* **Reading passage**
So, yeah, again it's memory_order_release.

So, the use-case i most care about, parallel_reduce, appears to use memory_order_release and memory_order_acquire. I believe that's RCpc (not RCsc, not relaxed). The one memory order that i was hoping to leave out.

And it makes sense, because Relaxed doesn't sync at all, and SC is global; RCpc is local and yet provides some synchronization, so i can see how it could be useful.

---

so can i leave out relaxed? lets look at http://rsim.cs.illinois.edu/Pubs/msinclair-thesis.pdf again, section 3.3 3.3 Relaxed Atomic Use Cases and DRFRlx Model.

let's see.. Unpaired Atomics Use Case :: Work Queue sounds useful. Here one thread is checking if another thread has put anything in its mailbox. Until there is something in the mailbox, there is no need to sync.

The given Commutative Atomics use case is an event counter, which i'm not sure if i care about, although i still feel like it could be useful for parallel reduce. The Non-Ordering Atomics use-case is in some ways similar to the previous, although i guess it's different, and i guess i care about it.

Speculative Atomics uses sequence numbers and hence is either not usable in all situations or is not 100% deterministically safe (what if the sequence number wraps around...). So i don't really care for this case.

The quantum case may be a bit too far, as pointed out in http://altair.cs.oswego.edu/pipermail/memory-model-design/2018-July/000089.html and quoted above. Also, it requires significantly complicating the formal model.

So it looks like, if i don't need speculative or quantum, i can stick with DRFrlx Formal Definition (Version 2) on page 61 after the section on non-ordering.

So, looks like, unsurprisingly, Relaxed may be useful.

---

So i don't think i want to give up much of C/C++'s memory_consistency_model. So i have:

all memory_orders except for memory_consume
except in relaxed memory_order, acquires on loads, releases on stores, both on RMWs.

* **Tasks to carry out**
1/ According to the memory-order post, which two memory orders does parallel_reduce appear to use?
2/ In the entries, rewrite the stretch from the line containing "Given: Collapse the" through the line containing "[x=64, y=84]", changing "Given" to "Instruction" and leaving everything else unchanged.

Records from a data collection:
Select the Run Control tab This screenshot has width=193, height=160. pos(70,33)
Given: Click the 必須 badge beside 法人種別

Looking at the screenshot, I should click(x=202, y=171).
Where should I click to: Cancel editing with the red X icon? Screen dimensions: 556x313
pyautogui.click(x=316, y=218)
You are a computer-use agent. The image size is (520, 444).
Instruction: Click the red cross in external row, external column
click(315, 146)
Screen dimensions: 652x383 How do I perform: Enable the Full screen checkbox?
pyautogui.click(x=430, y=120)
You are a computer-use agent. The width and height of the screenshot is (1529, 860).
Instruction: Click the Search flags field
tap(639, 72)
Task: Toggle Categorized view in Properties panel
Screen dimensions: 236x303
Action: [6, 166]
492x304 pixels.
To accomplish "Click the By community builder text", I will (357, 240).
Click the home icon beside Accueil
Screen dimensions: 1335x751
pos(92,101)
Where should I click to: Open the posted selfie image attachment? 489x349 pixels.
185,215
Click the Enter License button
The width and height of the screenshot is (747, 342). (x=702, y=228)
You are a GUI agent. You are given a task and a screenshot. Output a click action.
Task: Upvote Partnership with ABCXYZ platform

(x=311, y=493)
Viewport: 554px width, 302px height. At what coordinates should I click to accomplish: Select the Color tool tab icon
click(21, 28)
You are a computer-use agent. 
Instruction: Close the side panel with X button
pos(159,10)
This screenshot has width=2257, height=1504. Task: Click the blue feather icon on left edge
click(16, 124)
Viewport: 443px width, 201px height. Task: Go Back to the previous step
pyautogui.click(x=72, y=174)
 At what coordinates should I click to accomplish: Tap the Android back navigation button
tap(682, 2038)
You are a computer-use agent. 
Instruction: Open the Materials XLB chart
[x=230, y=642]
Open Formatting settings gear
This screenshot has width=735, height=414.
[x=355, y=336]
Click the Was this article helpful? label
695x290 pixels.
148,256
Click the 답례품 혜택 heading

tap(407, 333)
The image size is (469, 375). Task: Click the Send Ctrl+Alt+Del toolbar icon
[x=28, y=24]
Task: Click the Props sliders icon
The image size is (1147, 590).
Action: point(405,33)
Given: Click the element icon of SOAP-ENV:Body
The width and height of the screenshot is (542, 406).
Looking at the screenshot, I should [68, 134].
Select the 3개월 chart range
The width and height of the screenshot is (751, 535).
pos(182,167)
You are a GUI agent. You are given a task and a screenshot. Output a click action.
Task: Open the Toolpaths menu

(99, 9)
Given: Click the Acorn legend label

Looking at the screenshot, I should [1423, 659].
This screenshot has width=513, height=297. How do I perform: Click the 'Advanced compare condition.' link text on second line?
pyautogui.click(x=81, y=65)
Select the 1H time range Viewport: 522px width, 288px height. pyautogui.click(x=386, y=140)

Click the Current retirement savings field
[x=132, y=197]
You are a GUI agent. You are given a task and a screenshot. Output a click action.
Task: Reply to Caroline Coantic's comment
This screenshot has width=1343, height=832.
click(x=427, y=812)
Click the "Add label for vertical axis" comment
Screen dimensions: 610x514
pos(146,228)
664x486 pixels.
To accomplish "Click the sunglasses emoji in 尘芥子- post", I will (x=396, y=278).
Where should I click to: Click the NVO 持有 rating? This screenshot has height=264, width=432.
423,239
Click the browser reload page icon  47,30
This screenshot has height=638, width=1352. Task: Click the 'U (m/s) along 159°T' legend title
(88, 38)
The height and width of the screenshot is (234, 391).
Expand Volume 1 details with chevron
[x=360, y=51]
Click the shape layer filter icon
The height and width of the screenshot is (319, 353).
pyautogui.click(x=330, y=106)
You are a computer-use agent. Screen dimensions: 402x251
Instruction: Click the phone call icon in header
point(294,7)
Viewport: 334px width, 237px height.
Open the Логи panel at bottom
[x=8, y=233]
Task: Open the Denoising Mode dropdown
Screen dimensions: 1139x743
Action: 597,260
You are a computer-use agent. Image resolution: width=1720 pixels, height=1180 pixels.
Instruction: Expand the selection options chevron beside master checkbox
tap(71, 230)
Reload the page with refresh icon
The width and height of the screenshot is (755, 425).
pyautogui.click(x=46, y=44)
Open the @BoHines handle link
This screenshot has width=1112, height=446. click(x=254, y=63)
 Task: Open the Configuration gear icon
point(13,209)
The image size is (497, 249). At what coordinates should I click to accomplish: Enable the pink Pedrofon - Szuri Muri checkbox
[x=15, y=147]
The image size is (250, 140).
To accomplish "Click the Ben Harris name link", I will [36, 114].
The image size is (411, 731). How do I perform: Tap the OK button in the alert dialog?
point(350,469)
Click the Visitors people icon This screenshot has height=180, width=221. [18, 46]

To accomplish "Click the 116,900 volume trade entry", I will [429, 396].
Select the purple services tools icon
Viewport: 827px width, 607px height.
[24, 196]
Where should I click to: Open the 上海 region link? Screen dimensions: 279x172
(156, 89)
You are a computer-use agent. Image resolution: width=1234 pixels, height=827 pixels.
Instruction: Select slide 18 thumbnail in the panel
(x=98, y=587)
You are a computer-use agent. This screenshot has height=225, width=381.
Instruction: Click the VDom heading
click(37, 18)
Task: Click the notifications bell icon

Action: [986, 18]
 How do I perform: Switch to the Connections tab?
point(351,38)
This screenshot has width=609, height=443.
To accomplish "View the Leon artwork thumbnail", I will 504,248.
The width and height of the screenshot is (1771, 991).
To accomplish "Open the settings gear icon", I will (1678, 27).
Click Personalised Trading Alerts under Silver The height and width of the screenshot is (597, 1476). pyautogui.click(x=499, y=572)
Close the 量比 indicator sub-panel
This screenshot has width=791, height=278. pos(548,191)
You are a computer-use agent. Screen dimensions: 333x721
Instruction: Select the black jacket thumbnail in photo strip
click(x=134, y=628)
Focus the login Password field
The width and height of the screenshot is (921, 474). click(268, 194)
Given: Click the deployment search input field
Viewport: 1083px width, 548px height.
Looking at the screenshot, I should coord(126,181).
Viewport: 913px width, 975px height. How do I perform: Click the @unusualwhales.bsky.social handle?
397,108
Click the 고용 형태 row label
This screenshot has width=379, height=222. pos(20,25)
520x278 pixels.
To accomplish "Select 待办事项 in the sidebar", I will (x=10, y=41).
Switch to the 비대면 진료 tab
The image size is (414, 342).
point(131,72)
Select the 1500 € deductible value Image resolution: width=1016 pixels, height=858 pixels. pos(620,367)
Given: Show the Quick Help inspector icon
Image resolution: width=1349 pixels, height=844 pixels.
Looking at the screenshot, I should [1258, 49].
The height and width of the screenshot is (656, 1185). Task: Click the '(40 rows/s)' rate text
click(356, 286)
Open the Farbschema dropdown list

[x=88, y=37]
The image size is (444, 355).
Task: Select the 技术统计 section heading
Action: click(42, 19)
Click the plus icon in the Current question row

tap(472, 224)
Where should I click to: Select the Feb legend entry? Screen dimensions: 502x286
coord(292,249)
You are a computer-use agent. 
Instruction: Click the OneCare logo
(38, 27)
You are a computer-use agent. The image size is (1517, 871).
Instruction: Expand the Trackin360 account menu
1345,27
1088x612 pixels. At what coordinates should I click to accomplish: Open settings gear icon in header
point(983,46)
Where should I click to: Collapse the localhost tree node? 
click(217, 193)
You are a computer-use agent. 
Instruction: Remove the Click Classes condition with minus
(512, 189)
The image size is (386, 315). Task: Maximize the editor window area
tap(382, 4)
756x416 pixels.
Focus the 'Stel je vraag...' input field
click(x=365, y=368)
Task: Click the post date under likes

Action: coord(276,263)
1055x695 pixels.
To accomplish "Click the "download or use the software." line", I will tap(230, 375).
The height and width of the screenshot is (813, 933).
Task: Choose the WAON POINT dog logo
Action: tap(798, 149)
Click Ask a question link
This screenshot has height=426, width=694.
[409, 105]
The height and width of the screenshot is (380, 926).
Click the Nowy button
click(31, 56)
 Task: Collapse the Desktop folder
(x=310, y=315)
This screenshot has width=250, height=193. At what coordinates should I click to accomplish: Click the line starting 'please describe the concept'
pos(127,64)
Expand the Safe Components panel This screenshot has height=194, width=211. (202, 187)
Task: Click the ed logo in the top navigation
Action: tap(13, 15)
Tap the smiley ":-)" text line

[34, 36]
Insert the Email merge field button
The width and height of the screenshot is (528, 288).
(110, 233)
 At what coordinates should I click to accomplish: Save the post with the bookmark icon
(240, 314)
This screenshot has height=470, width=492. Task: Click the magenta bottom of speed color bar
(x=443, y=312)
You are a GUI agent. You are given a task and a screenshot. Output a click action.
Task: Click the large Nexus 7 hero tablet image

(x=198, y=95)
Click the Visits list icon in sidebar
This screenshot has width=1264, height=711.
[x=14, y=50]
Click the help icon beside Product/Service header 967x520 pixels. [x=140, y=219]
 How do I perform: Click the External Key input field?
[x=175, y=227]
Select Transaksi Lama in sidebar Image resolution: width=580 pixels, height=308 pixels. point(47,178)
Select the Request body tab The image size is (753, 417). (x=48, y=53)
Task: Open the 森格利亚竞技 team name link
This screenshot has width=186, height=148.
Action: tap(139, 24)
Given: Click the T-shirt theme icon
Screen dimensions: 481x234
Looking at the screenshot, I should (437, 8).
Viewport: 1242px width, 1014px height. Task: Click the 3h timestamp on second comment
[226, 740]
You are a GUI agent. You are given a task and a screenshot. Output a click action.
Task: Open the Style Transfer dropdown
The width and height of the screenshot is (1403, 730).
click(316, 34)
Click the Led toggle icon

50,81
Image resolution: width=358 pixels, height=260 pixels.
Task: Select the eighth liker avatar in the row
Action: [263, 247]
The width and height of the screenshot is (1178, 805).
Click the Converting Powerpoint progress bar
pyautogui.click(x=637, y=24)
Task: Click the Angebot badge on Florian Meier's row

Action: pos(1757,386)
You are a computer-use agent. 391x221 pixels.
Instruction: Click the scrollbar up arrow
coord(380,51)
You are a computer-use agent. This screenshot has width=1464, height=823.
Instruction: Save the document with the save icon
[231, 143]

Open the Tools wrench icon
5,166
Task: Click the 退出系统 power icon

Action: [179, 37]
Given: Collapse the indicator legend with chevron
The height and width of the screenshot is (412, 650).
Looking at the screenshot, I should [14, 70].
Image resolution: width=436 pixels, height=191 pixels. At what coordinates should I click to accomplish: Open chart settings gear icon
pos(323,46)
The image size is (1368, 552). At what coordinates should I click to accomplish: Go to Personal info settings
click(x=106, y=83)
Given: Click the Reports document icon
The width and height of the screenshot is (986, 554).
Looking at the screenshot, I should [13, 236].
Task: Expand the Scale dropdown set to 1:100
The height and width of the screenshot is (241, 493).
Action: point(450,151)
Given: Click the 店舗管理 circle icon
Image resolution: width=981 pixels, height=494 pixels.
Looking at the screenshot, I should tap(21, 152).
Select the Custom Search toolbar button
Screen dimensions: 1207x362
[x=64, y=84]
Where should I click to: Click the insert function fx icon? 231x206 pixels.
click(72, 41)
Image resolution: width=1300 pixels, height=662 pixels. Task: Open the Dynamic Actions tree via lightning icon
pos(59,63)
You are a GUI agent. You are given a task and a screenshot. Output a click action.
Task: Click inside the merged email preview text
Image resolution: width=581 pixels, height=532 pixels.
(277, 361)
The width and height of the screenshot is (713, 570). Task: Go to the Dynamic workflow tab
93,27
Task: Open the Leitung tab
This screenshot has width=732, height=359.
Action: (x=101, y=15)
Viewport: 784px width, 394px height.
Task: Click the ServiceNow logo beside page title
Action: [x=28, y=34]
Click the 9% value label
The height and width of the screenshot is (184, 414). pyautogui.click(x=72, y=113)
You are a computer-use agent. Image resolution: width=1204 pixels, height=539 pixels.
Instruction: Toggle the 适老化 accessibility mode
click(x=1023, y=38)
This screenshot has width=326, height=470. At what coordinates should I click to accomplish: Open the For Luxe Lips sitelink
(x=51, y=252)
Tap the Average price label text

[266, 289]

* **Written responses**
1/ memory_order_release and memory_order_acquire

2/
Instruction: Collapse the indicator legend with chevron
The height and width of the screenshot is (412, 650).
Looking at the screenshot, I should [14, 70].
Image resolution: width=436 pixels, height=191 pixels. At what coordinates should I click to accomplish: Open chart settings gear icon
pos(323,46)
The image size is (1368, 552). At what coordinates should I click to accomplish: Go to Personal info settings
click(x=106, y=83)
Instruction: Click the Reports document icon
The width and height of the screenshot is (986, 554).
Looking at the screenshot, I should [13, 236].
Task: Expand the Scale dropdown set to 1:100
The height and width of the screenshot is (241, 493).
Action: point(450,151)
Instruction: Click the 店舗管理 circle icon
Image resolution: width=981 pixels, height=494 pixels.
Looking at the screenshot, I should tap(21, 152).
Select the Custom Search toolbar button
Screen dimensions: 1207x362
[x=64, y=84]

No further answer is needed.